Relational adjectives in WN are assumed to be stylistic variants
of modifying nouns and so are crossreferenced to the noun files. Relational
adjectives, which were first discussed at length by Levi (1978), mean something
like "of, relating/pertaining to, or associated with" some noun,
and therefore play a role similar to that of a modifying noun (as in atomic
bomb). Relational adjectives differ from descriptive adjectives in
that they do not relate to an attribute.
Therefore they do not refer to a property of their head nouns. Since
relational adjectives do not have antonyms, they cannot be incorporated
into the clusters that characterize descriptive adjectives. WN maintains
a separate file of relational adjectives with pointers to the corresponding
nouns. Each synset consists of one or more relational adjectives, followed
by a pointer to the appropriate noun.
In what follows, we shall be concerned with the semiautomatic generation
of adjective clusters in languages other than English, and will
therefore refer solely to descriptive adjectives, which can be organized
as this type of structure.
3.2 Semiautomatic generation of adjective synsets
In order to translate English adjective synsets into a foreign language
Algorithms 2.1 and 2.2 have been
used. When translating from English to any other language the id which
is associated to a synset is not modified. This means that the similarity
relation existing between two English synsets will be maintained after
performing the translation and will occur among the foreign language adjective
synsets as well.
A special problem is posed by synsets containing a single word. In this
case it is impossible to tell which meaning of the word was involved in
the creation of the specific synset if one has access to no additional
information. The meaning can be guessed only from the gloss. However, in
such cases we have used a strategy which consists in enriching the given
synset with new adjectives that suggest the meaning of the one occurring
in this synset. The new words are obtained using the similarity relation
that typically exists in WN among adjective synsets. Thus, in order to
enrich the given synset with new words, the adjectives occurring on the
first position within synsets semantically linked to the original one via
the similarity relation have been chosen. These words have been appended
to the original synset, starting from the second position. This idea was
inspired by the way in which adjective clusters are organized and structured.
At this point one feels the necessity of combining the present class method
with a structural one (namely one that takes profit of the WN structure).

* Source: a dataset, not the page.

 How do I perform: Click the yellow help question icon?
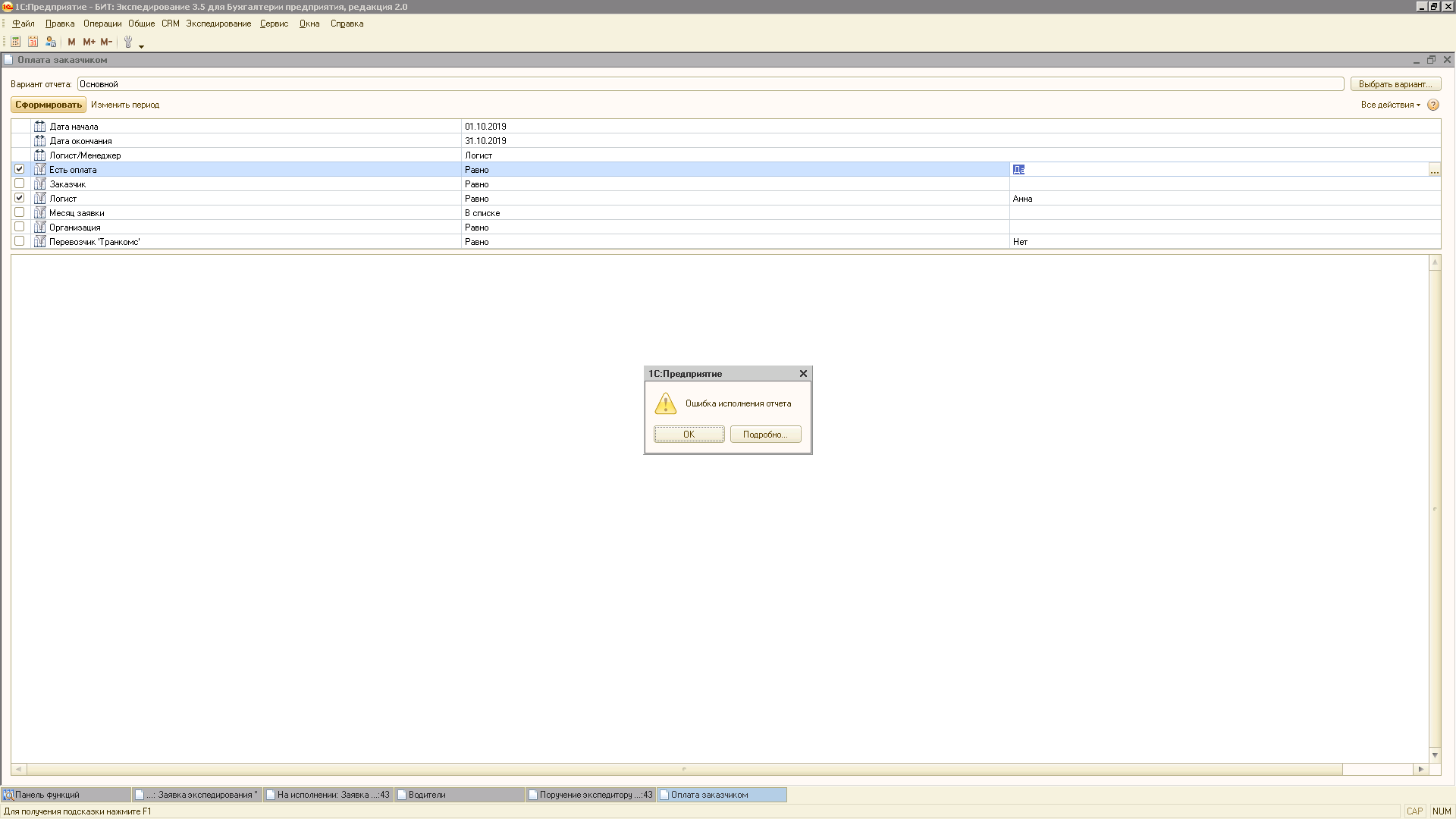(x=1432, y=105)
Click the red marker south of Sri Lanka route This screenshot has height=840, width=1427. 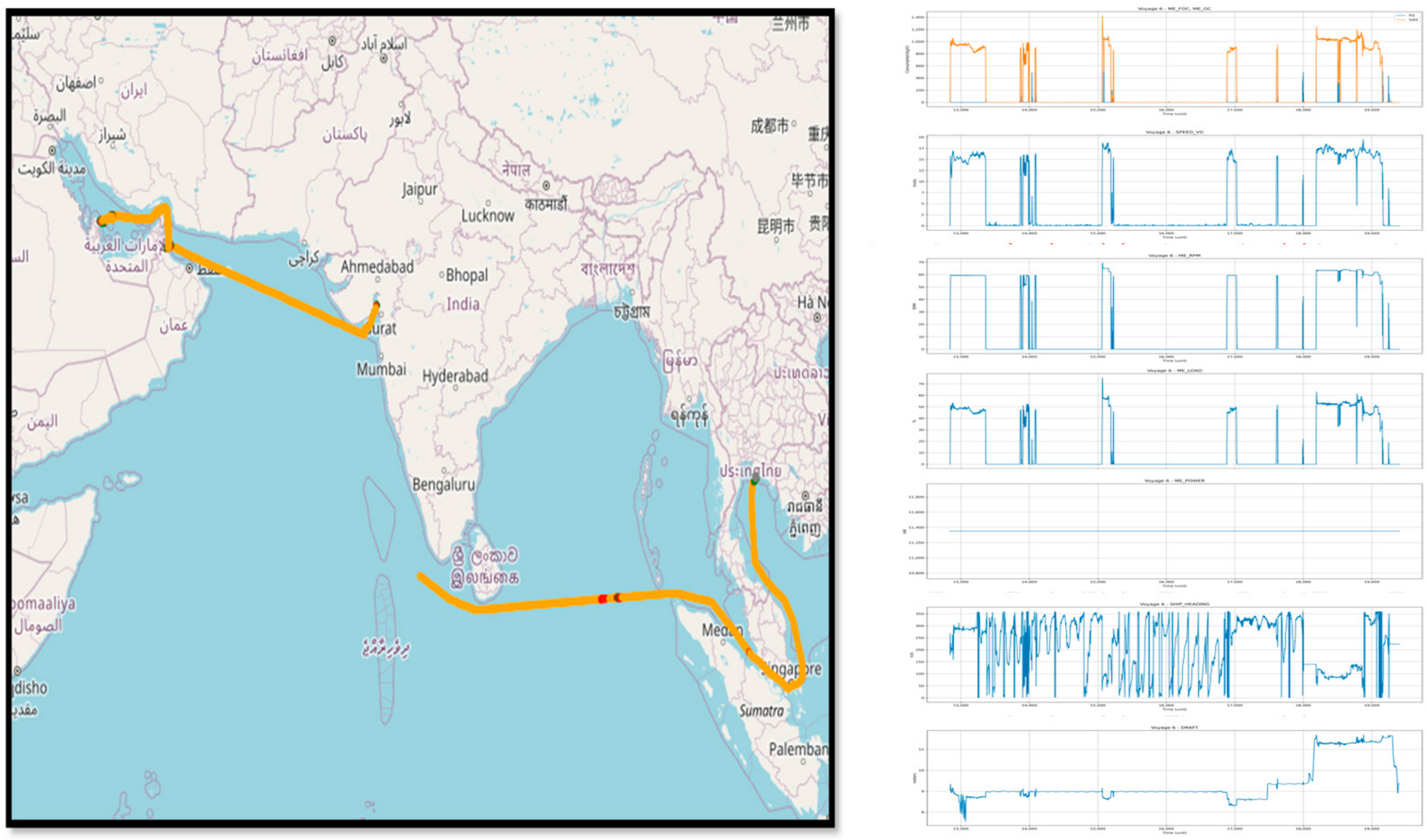click(603, 599)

The necessary list of esets in connection with the given English
synset will be generated using Algorithm 2.1. When
creating the foreign adjective synset representing the translation of the
given English one, Algorithm 2.2 will combine all maximally
evaluated esets corresponding to each of the words occurring in the
English synset. In those cases when more than one eset will be maximally
evaluated corresponding to the same English word, Algorithm
2.2 will generate more than one foreign synset. The final decision
concerning the correct translation is then again made according to the
gloss.
In order to illustrate how Algorithms 2.1 and 2.2
work in the case of adjective synsets let us consider the English synset
having the id 302428719 and containing the unique adjective sticky.
We shall perform the translation to Romanian of this synset. Let us
note that the chosen target language is not essential for the point that
we are trying to make here. The presented results are the output of various
Prolog programs.
Since the given English synset contains only one word, it will be enriched
as mentioned, according to the similarity relation. After searching the
database one comes to the conclusion that the only similarity relation
(denoted by the sim operator) is
sim(302428719, 302425348).
as well as its symmetrical relation. The synset having id = 302425348
contains the unique adjective wet. The given English synset is therefore
enriched with this adjective. The evaluated esets obtained corresponding
to the enriched synset, when using the evaluation function mentioned in
section 2 for Algorithm 2.1, are the following:
evset (302428719, sticky, 1.0, [lipicios, cleios, vascos]).
evset (302428719, sticky, 1.0, [umed, cetos]).
evset (302428719, wet, 1.0, [umed, jilav, ud]).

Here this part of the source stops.